Tavito morava na rua Ribeiro de Oliveira, algumas quadras abaixo, tocava um
violão incrível e arrasava os corações das meninas da Ramalhete. Uma delas tinha
um pai que era uma fera, que não a deixava sair de casa e freqüentar os saraus
da turma. Por isso Tavito se encontrava com ela às escondidas na saída do
Colégio Sacré Coeur, fato que ficou imortalizado na letra de “Rua Ramalhete”,
música que até hoje é tocada nas principais rádios do país e fala de amor
anotado em bilhetes e do muro daquele colégio. Tavito ficaria conhecido também
com a linda “Casa no Campo”, feita em parceria com Zé Rodrix e gravada por Elis,
e tantas outras canções, como “Começo, Meio e Fim”. Mas “Rua Ramalhete”,
composta em parceria com Ney Azambuja, acabou sendo o seu sucesso maior.
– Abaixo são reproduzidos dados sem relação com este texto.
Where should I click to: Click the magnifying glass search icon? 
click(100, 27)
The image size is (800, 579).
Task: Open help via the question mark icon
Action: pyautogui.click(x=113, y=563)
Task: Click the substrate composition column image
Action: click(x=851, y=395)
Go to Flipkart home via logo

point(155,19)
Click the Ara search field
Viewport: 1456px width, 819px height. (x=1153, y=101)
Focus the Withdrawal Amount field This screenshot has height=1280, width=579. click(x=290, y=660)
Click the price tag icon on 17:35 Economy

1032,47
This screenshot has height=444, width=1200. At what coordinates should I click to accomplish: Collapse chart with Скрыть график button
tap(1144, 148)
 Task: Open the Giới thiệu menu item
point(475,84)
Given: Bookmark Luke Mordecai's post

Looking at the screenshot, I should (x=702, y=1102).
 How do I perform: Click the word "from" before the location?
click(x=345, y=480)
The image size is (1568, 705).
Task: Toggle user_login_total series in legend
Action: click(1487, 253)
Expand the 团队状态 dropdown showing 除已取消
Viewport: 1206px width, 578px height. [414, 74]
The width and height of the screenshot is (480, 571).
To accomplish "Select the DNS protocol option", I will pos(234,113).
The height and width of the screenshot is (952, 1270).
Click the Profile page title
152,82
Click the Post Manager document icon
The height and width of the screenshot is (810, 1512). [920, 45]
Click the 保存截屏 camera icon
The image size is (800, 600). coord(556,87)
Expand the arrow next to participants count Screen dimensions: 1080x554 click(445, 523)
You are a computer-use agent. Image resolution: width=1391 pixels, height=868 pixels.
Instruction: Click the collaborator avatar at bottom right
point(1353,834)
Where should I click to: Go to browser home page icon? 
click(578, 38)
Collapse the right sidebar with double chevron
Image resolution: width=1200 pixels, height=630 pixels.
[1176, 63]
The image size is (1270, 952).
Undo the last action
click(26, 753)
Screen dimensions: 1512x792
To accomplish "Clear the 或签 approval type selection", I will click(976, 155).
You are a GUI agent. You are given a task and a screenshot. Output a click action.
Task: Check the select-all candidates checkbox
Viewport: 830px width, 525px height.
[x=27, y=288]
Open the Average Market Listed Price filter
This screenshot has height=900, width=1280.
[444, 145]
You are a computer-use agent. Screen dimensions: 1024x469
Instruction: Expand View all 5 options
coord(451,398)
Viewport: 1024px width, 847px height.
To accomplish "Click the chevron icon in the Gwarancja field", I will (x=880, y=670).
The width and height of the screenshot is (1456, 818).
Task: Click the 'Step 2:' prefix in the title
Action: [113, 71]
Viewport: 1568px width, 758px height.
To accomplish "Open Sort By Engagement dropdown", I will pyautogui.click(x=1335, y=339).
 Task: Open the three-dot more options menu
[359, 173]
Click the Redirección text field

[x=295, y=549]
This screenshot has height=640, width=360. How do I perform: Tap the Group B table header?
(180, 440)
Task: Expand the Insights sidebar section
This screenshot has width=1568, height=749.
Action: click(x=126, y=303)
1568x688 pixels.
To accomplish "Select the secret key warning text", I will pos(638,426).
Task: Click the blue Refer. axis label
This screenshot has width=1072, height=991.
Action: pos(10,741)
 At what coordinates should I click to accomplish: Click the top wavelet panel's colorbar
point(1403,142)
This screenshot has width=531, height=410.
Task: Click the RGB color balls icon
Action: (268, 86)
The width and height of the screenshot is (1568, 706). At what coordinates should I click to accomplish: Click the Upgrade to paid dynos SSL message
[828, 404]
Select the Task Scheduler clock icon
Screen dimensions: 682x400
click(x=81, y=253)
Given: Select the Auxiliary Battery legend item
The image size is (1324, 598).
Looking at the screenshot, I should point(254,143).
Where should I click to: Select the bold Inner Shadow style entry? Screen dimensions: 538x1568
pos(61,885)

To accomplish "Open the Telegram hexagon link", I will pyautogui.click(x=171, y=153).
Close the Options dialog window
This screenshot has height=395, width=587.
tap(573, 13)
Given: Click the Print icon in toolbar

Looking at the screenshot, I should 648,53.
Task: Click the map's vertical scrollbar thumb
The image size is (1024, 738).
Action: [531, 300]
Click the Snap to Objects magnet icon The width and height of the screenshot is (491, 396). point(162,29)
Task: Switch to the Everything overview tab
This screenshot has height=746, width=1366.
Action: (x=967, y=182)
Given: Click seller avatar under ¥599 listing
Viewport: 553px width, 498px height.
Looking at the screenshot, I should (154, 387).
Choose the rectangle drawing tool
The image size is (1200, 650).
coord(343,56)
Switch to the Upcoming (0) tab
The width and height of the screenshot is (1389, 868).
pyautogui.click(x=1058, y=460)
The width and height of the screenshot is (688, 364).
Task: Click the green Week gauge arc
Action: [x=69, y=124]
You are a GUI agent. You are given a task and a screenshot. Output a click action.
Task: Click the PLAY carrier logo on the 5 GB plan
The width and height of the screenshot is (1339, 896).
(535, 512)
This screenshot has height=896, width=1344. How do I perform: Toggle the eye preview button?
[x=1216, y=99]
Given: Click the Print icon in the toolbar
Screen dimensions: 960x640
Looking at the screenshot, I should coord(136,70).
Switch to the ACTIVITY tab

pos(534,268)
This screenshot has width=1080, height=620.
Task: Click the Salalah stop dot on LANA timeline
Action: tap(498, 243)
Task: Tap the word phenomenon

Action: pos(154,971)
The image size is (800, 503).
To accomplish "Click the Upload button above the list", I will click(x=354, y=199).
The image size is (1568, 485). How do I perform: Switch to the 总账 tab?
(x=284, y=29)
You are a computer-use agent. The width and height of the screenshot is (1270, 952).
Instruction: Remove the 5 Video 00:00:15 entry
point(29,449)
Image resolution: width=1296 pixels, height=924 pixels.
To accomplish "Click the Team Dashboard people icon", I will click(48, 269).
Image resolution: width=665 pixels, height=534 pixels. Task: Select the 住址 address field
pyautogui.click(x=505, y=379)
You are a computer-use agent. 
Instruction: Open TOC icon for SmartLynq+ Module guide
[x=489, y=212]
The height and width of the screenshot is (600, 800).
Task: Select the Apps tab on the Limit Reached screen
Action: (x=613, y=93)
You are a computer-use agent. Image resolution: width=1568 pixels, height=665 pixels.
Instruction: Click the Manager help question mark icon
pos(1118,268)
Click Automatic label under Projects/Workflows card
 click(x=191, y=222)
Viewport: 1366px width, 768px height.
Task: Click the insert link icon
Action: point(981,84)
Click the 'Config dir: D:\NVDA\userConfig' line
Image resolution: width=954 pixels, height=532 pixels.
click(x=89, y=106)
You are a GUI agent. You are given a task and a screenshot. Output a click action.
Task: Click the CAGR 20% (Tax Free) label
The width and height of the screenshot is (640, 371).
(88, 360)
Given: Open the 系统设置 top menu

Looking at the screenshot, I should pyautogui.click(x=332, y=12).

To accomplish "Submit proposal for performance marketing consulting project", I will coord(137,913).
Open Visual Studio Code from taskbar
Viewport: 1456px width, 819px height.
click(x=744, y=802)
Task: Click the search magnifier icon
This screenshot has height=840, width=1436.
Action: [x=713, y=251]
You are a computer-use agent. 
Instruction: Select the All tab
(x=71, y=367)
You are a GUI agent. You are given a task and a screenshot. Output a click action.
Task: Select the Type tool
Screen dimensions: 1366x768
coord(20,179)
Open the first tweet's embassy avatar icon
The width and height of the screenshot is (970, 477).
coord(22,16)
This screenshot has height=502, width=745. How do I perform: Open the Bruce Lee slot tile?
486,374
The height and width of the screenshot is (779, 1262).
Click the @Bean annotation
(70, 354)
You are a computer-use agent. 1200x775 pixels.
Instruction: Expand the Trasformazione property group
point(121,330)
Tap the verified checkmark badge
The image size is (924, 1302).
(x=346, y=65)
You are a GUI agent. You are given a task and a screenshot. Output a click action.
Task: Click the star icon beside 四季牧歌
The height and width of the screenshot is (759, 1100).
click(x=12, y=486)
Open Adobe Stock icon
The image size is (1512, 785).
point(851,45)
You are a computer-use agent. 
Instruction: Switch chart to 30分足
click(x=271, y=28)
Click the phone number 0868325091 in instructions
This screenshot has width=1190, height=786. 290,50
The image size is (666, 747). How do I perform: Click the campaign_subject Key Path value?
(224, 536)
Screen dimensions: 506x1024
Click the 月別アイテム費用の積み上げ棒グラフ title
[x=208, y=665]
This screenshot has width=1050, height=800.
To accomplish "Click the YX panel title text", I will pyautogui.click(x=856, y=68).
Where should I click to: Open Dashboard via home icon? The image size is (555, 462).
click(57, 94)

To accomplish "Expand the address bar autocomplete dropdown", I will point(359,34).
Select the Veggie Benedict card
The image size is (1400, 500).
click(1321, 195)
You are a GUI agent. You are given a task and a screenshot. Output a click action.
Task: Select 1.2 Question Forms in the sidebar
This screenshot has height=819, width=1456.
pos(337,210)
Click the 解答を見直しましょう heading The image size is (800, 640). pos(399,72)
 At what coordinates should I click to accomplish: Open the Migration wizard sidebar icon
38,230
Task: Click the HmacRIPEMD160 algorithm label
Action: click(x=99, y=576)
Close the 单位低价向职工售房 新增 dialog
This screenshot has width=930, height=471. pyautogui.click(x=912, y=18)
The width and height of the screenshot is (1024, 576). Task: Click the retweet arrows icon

Há alguns anos, a Rede Globo promoveu uma votação para escolher a música que
melhor representava Minas. Para surpresa geral, “Rua Ramalhete” ficou em segundo
lugar (“Para Lennon &Mc Cartney”, de Fernando Brant, Márcio Borges e Lô Borges,
obteve o primeiro lugar). Pouco tempo depois a música obteve o primeiro prêmio
no concurso “A trilha sonora musical de Belo Horizonte”. A curiosidade
despertada por uma rua que poucos sabiam onde fica levou a Globo a fazer uma
reportagem sobre aquela rua e as pessoas que a tornaram famosa. Fui intimado a
comparecer à gravação desta reportagem. Tinha de dar aulas às nove na Faculdade,
mas às oito estávamos a postos contando a história da rua para os repórteres.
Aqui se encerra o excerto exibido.